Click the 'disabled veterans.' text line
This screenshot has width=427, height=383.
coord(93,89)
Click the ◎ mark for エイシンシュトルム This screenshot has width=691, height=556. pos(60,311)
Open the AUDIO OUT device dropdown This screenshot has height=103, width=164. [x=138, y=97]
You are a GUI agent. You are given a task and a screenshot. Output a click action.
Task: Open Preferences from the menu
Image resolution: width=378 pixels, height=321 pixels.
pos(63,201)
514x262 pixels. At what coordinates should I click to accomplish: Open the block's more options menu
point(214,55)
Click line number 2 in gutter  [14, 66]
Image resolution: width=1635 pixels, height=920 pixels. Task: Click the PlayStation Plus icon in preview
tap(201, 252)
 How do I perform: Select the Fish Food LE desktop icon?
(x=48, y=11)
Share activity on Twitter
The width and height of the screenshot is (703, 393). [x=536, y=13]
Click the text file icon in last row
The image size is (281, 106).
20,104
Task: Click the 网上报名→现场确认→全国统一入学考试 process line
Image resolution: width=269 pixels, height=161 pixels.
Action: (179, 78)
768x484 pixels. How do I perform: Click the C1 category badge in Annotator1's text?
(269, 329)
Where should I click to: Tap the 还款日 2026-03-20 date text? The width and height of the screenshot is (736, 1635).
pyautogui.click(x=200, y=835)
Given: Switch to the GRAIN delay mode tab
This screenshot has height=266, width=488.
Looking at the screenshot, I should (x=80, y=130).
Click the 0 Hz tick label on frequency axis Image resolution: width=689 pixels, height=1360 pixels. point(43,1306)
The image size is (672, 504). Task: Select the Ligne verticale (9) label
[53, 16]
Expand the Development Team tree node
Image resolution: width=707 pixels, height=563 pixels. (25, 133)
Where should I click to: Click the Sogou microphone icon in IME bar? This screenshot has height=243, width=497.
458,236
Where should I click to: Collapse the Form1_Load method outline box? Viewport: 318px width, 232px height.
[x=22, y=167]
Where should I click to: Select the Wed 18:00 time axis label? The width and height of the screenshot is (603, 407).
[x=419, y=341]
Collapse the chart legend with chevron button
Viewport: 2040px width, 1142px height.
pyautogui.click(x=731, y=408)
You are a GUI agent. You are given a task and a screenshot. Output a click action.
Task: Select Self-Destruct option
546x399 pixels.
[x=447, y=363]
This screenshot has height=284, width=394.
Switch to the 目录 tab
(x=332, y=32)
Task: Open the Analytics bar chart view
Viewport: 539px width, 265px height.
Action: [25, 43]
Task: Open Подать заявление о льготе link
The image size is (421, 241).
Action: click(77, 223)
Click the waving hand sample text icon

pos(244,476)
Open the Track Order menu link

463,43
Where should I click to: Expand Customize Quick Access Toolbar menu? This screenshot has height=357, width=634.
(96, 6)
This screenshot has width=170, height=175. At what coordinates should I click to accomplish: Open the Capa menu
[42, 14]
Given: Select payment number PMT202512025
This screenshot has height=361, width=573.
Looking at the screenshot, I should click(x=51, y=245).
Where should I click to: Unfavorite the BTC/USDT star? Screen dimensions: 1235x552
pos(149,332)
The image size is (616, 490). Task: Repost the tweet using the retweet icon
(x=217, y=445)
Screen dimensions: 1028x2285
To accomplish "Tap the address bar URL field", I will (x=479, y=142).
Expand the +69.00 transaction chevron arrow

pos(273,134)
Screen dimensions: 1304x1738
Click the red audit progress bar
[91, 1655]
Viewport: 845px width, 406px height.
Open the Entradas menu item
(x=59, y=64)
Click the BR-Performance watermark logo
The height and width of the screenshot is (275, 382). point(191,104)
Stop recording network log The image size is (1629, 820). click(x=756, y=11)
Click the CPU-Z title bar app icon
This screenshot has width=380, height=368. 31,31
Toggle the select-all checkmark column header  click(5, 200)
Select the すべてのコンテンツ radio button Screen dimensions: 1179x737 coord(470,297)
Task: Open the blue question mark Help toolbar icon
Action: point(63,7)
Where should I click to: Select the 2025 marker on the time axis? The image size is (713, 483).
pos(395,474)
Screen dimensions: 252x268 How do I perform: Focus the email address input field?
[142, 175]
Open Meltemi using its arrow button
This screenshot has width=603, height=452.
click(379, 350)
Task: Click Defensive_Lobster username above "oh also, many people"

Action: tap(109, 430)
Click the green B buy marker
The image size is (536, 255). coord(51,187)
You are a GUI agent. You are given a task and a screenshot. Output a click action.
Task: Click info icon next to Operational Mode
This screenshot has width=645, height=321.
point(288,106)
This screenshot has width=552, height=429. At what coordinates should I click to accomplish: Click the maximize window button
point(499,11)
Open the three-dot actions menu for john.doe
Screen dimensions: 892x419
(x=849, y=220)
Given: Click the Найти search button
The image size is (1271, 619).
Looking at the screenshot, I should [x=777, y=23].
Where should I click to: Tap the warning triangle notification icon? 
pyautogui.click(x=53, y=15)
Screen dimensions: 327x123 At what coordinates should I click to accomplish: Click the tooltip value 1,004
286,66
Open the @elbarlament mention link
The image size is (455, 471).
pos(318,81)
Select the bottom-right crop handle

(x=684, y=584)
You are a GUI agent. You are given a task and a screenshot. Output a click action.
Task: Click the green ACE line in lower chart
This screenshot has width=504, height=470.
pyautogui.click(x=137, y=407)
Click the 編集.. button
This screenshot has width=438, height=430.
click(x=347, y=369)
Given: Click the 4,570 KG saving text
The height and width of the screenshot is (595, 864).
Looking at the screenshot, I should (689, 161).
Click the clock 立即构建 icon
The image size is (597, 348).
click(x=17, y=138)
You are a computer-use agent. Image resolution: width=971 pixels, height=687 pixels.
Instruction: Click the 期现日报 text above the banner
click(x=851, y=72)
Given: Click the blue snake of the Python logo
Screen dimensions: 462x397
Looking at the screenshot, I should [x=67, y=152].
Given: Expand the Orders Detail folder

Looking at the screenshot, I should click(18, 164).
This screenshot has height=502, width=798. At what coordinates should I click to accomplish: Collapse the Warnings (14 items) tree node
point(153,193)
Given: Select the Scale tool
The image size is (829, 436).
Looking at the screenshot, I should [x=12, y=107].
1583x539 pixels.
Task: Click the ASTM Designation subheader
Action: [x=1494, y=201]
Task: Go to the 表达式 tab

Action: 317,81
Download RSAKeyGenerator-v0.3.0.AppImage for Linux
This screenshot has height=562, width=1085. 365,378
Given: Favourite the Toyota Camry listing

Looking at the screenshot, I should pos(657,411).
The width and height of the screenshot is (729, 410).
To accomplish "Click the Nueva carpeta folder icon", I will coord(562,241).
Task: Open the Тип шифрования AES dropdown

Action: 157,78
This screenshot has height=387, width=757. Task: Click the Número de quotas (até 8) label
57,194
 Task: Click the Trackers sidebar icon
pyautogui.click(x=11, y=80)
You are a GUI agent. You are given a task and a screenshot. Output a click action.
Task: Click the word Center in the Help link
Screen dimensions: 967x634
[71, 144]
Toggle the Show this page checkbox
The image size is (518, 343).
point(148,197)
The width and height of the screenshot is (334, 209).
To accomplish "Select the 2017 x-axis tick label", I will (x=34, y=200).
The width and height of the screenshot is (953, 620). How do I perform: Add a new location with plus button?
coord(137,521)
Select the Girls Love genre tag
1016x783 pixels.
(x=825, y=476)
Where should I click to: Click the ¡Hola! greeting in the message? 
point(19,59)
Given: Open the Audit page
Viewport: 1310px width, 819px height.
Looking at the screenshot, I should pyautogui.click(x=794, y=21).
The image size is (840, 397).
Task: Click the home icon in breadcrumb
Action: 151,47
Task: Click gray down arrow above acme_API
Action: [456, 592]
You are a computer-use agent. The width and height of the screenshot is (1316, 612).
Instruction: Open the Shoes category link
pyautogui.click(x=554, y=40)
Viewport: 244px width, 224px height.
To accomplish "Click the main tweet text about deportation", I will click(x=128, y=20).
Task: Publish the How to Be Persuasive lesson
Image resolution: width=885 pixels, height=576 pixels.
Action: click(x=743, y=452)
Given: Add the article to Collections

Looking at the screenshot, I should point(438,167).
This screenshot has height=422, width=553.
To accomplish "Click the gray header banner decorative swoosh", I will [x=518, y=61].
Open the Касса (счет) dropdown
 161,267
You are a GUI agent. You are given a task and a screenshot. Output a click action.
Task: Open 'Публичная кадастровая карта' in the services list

● ● ● ●

Lines of the data that include the string "number" are to be counted; report the total by itself.

2